By: Jeremy Glass
Wine is a difficult scene to break into. Like coffee, spouting of too much information on the subject can make you sound like a snob -- especially if said information is technically false. With that in mind, we called upon Food & Wine Magazine's 2014 "Sommelier of the Year," Patrick Cappiello, to dispel the biggest wine myths out there and clear up any lingering misconceptions -- so you won't sound like a chump at your next twee dinner party.
1. White wine should be served ice cold
Wrong. In fact, no wine should be served ice cold... or lukewarm for that matter. As Cappiello puts it, you should keep basic chemistry in mind when you drink wine. "The colder a wine, the more restrained and tightened the molecules will be. When it's warmer, it'll be more aromatic." A good temperature for white wine is about 40 degrees Fahrenheit.
2. Red wine should be served at room temperature
One huge misconception is that red wine cannot be refrigerated under the penalty of lashing. However, Cappiello tells us that serving red wine at room temperature can accelerate the aging process and make it taste unfavorable. So feel free to throw that bad boy in the fridge, no one's gonna get mad.
3. Red wine will give you a horrible headache
If you think you're allergic to red wine, there's a good chance you're also allergic to not being an idiot. Honestly, the reason your wine is giving you a headache is because you aren't treating it like every other alcohol. Red wine is the same as any other alcohol and will cause dehydration when consumed, thus making your head hurt if you have too much of it. How do you prevent this? Same as any whiskey or beer: take it in moderation, drink lots of water, and never apologize for partying. Never.
4. You should never pair white wine with steak
Good news, everybody! You totally can drink a white wine with your delicious slab of meat. Best wine myth distillation yet! As our sommelier explains, a nice red will always taste incredible with a steak, but that doesn't mean you should discount a bottle of well-chosen white. Patrick suggests going for a chenin blanc or another full-bodied and fruity white wine to pair with steak. The goal is to find a white that mimics the robust qualities of your typical reds.

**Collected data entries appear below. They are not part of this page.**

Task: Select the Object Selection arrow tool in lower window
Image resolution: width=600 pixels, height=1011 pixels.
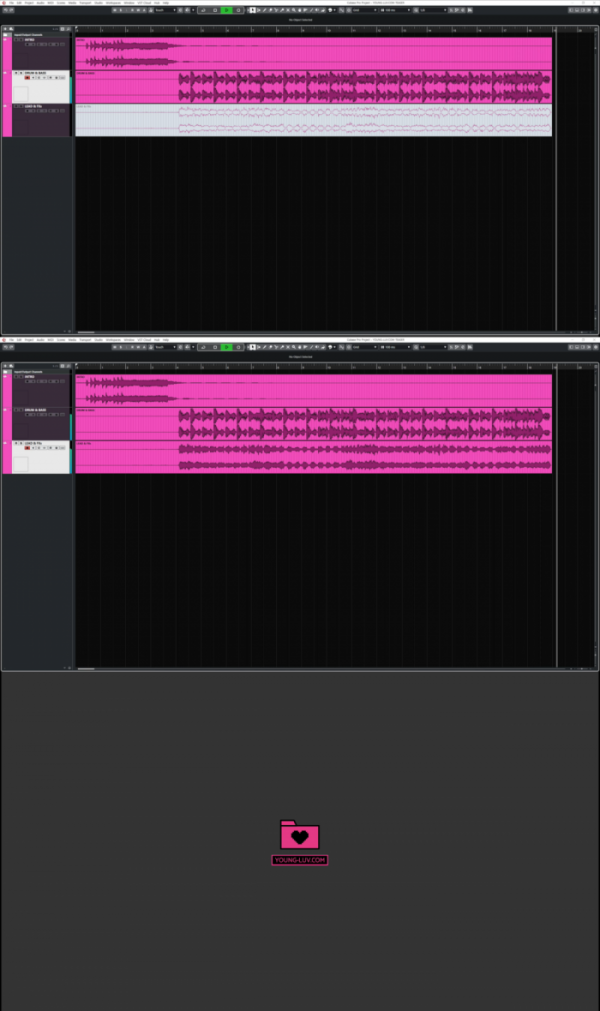Action: 253,347
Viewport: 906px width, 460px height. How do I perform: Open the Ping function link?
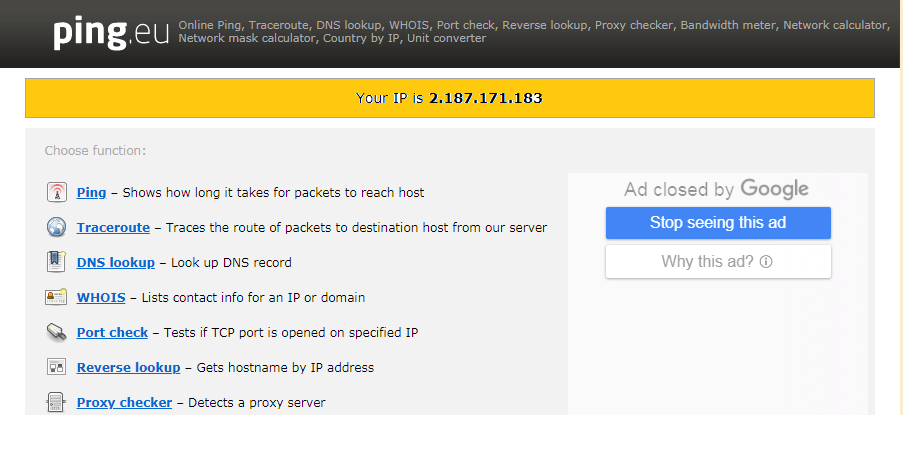point(91,192)
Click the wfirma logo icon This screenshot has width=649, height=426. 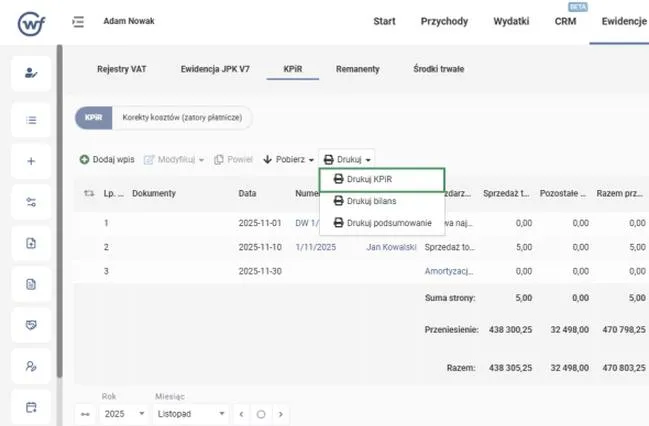pos(33,21)
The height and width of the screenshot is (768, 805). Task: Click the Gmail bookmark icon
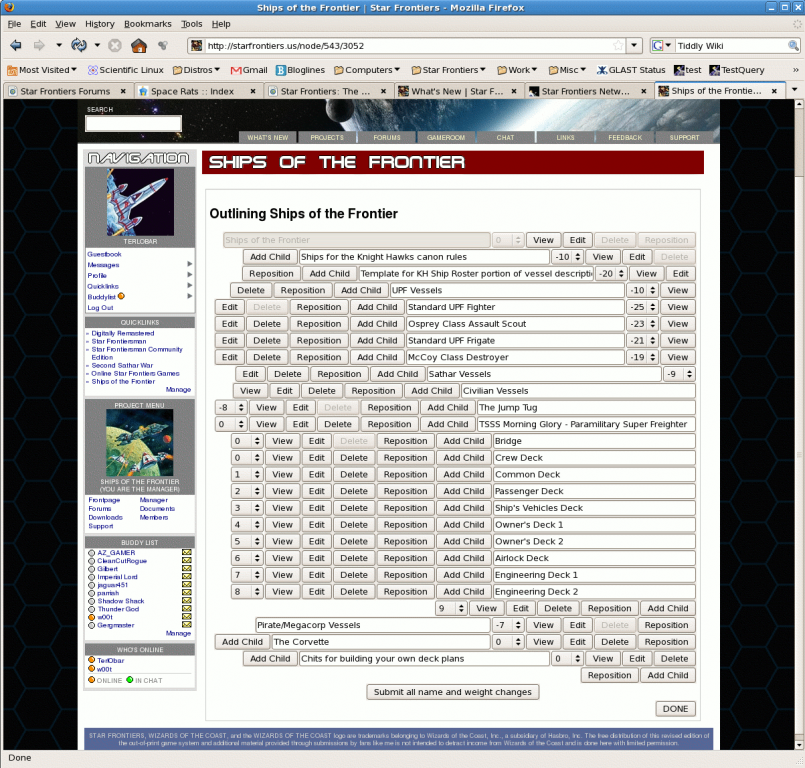click(236, 70)
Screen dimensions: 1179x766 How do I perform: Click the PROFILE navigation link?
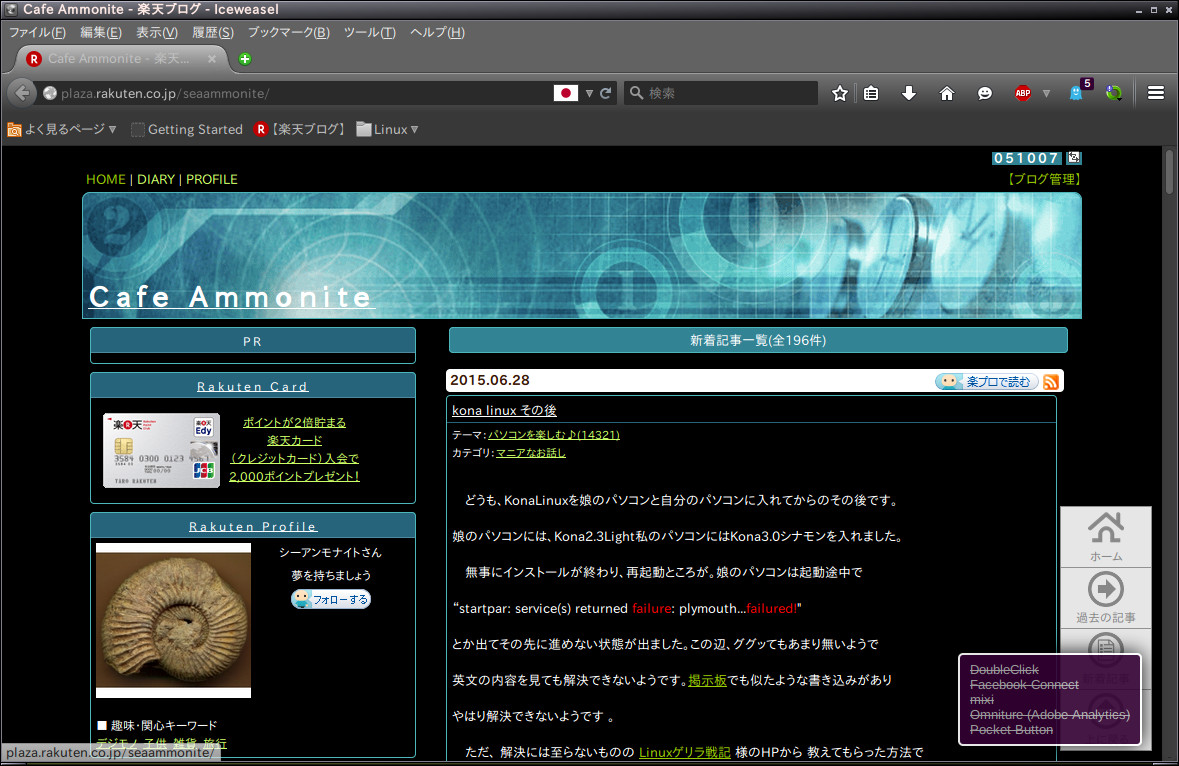click(x=212, y=179)
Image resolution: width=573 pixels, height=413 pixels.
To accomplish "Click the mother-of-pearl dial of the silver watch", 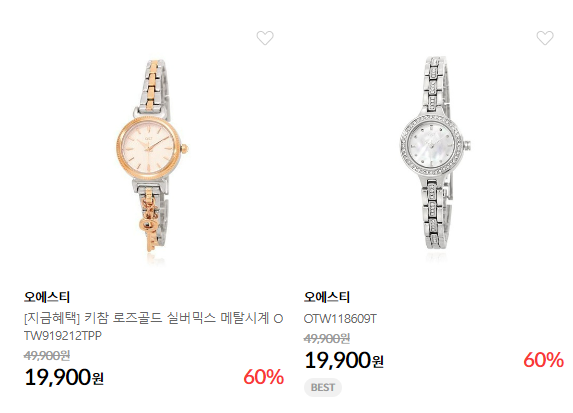I will pyautogui.click(x=431, y=145).
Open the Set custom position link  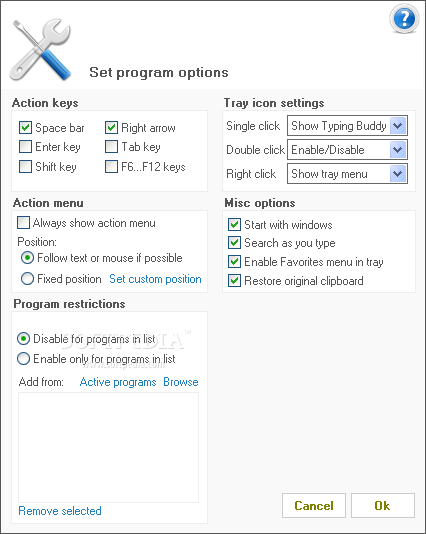pos(155,279)
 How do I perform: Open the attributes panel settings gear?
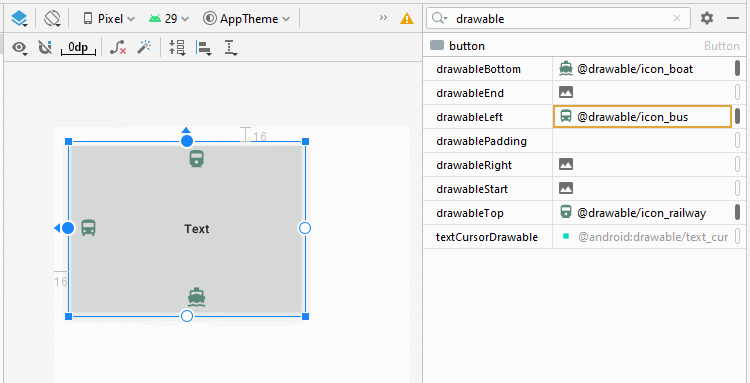pyautogui.click(x=707, y=18)
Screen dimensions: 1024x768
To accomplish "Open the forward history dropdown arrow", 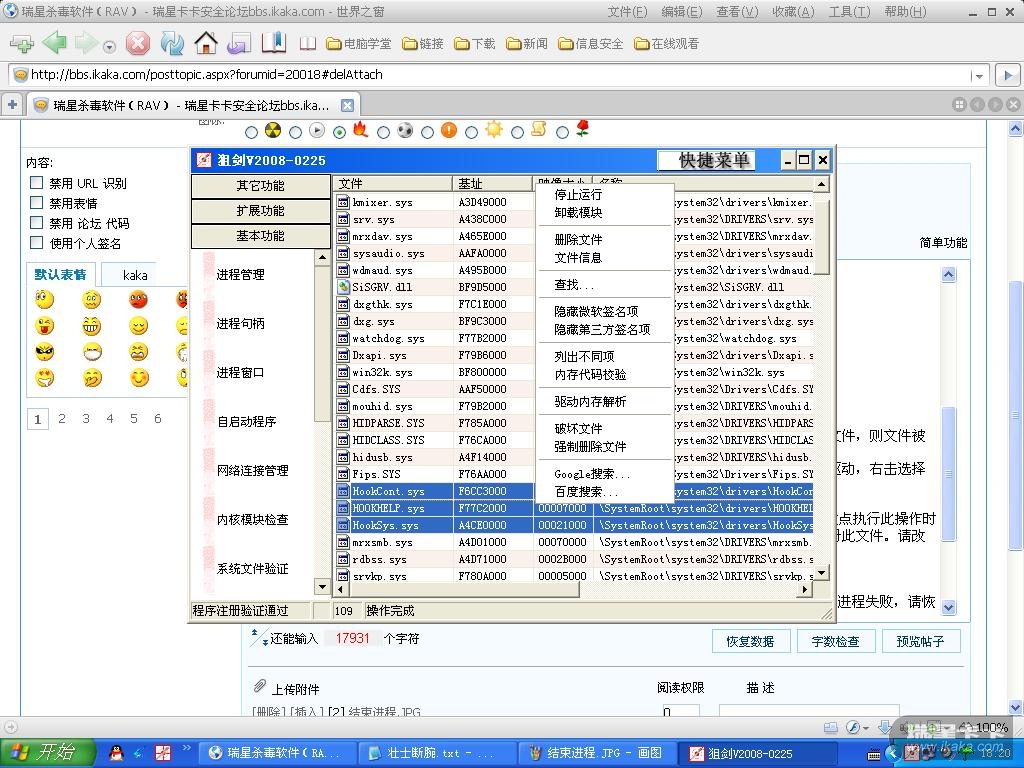I will coord(109,46).
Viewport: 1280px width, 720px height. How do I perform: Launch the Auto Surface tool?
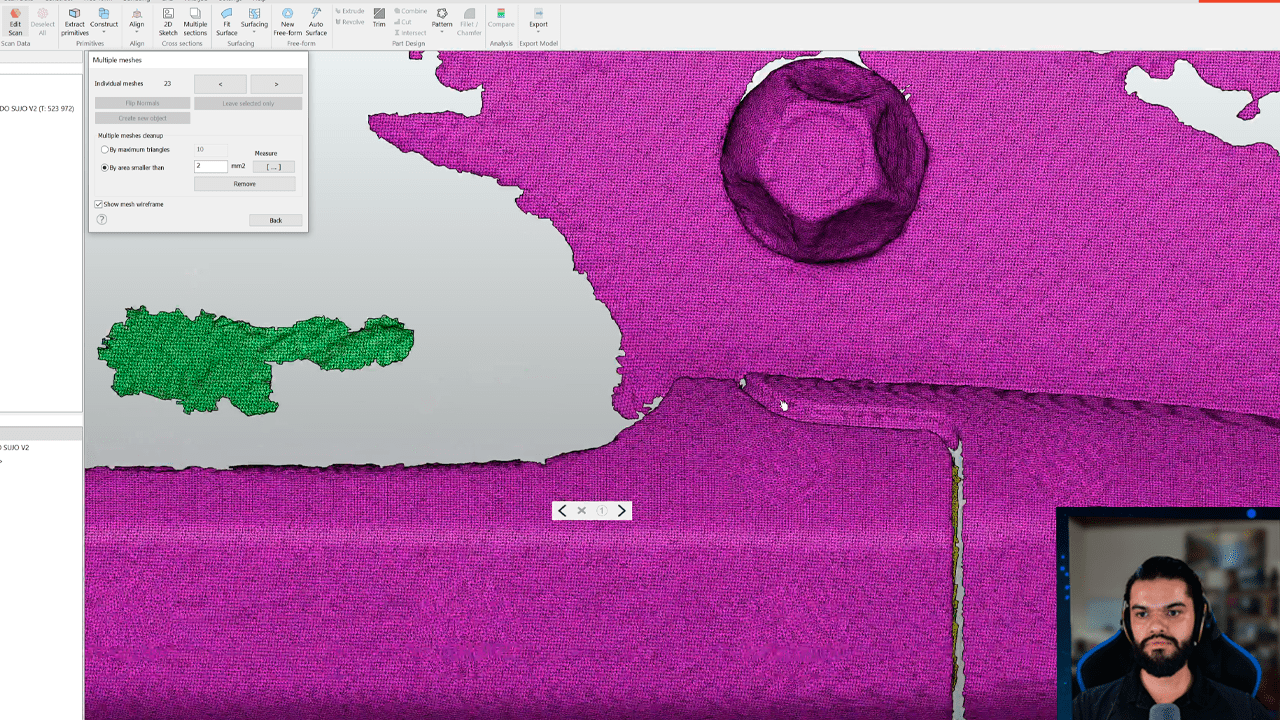316,20
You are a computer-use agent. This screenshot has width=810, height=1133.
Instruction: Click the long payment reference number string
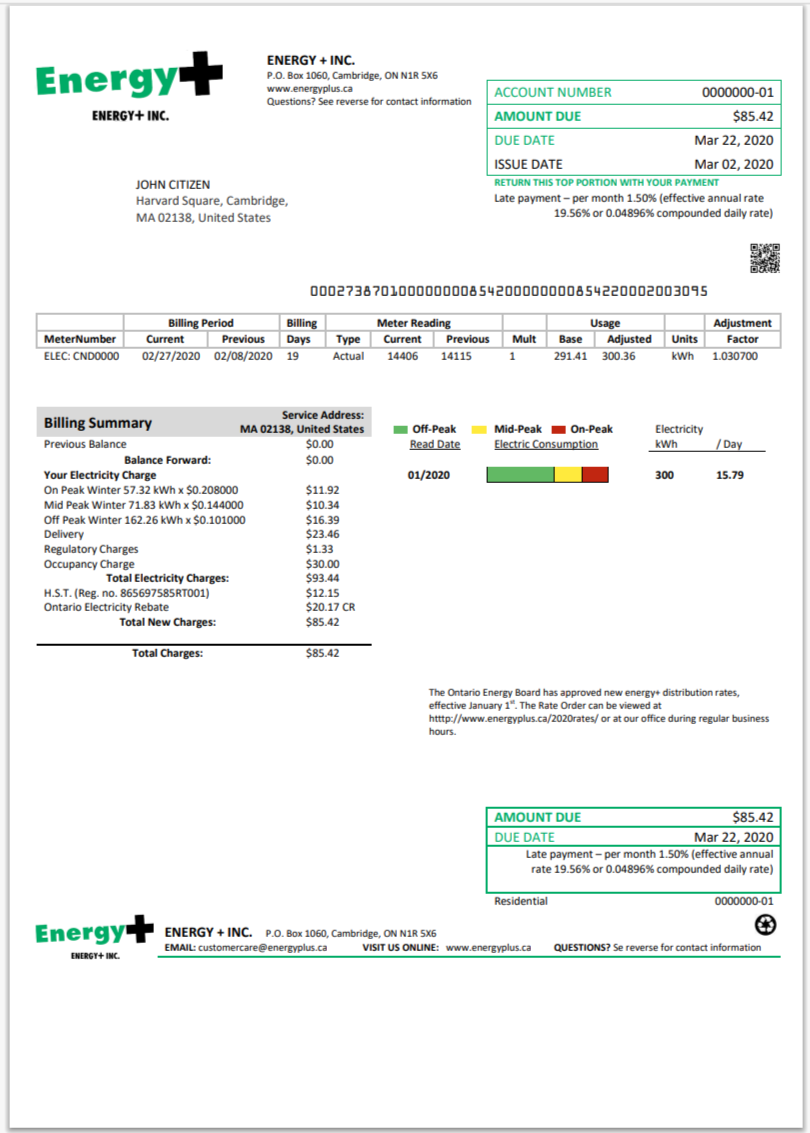tap(508, 291)
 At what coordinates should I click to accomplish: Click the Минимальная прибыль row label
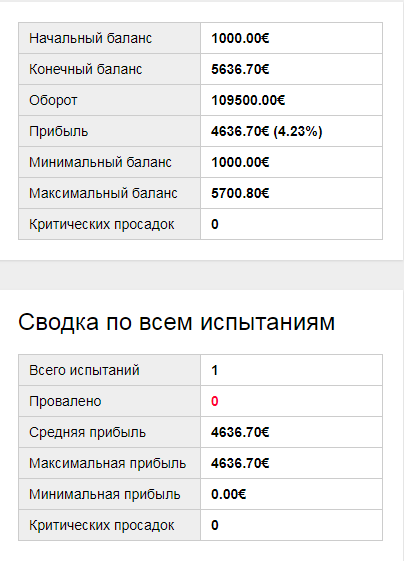104,494
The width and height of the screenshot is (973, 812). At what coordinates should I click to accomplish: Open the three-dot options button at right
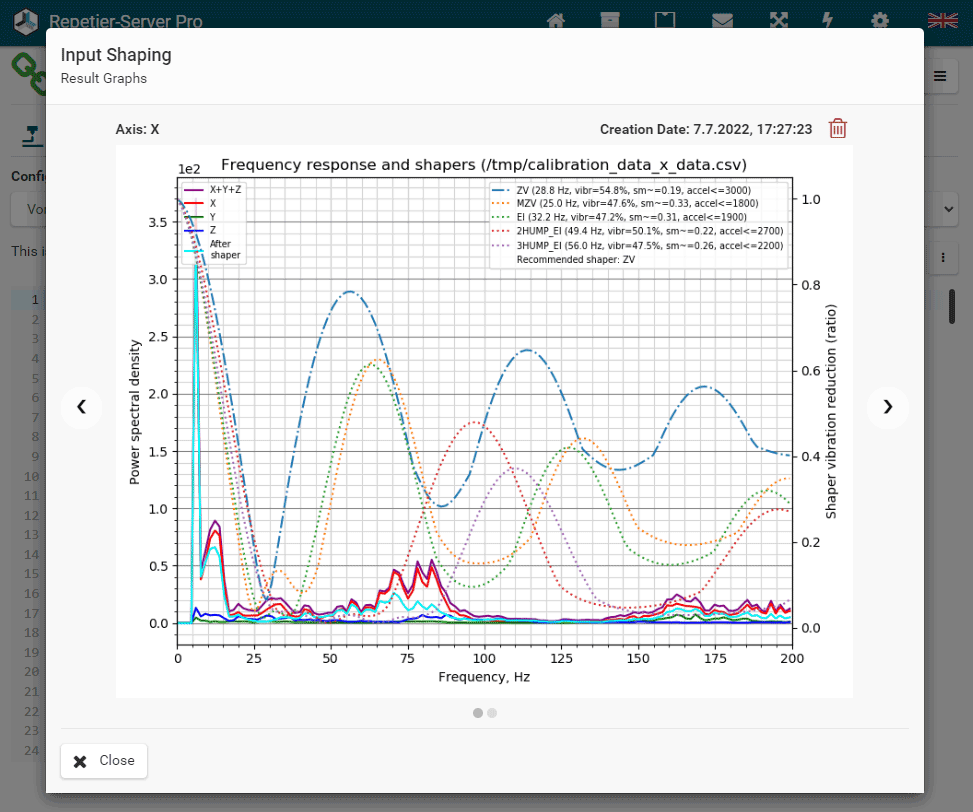[943, 258]
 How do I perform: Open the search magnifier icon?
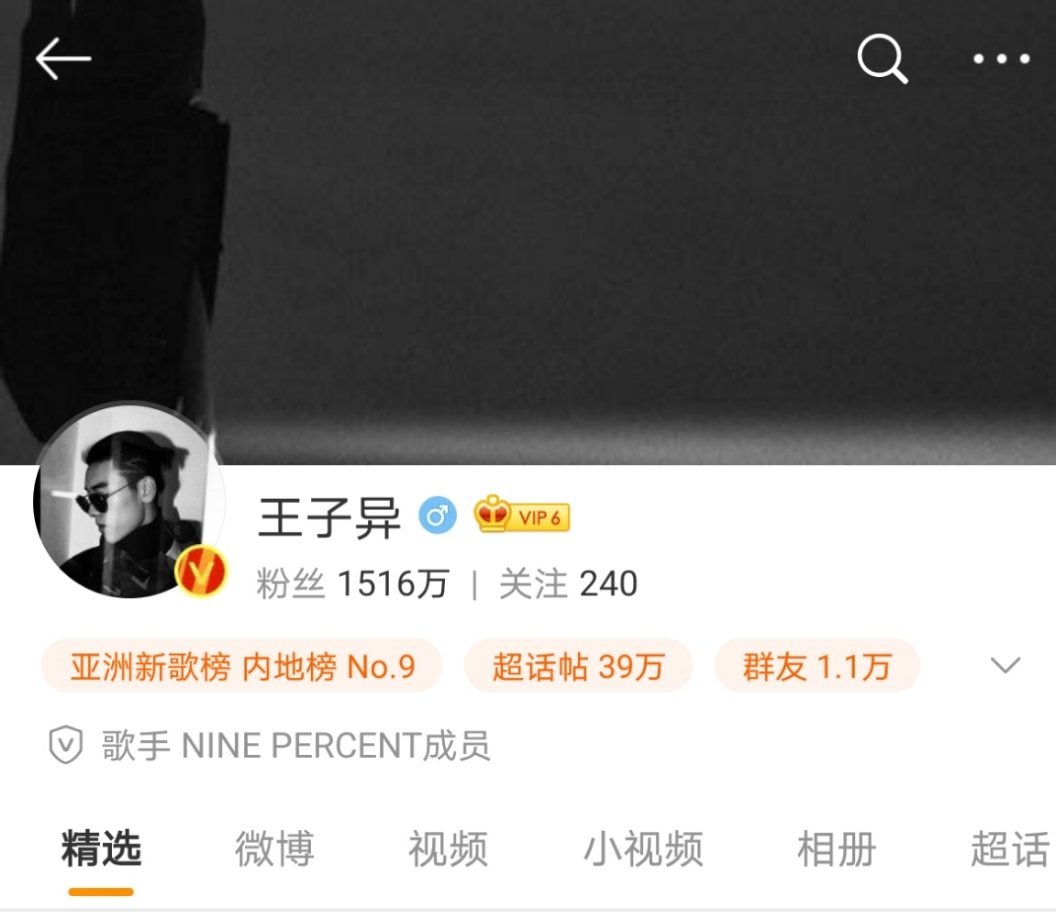click(882, 59)
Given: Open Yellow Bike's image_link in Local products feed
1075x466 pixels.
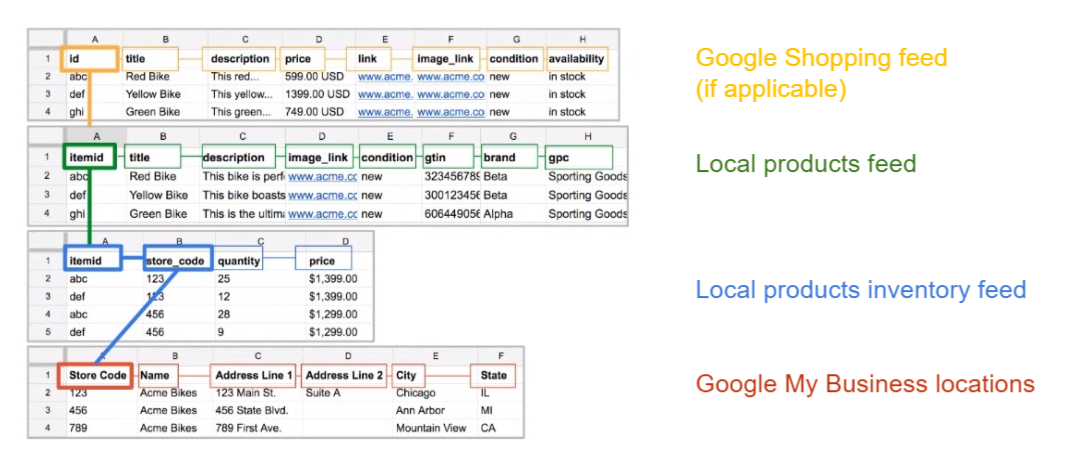Looking at the screenshot, I should pos(322,195).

Credit: Wikicommons/Mick Stephenson
5. You should let your wine breathe in the bottle
Simply uncorking your bottle to let the wine "breathe" isn't going to do much, as the shape of the bottle doesn't allow much air to enter. If you want to let your wine get that precious oxygen, it's better to use a decanter.
6. Boxed wine sucks
Aside from my own personal love for boxed wine, there are myriad reasons to branch out and try wine in a box (or can). Our sommelier friend told us that serving wine from a box is actually pretty common in Europe -- where culture was born -- and there are some incredibly delicious boxed wines you can be drinking without guilt.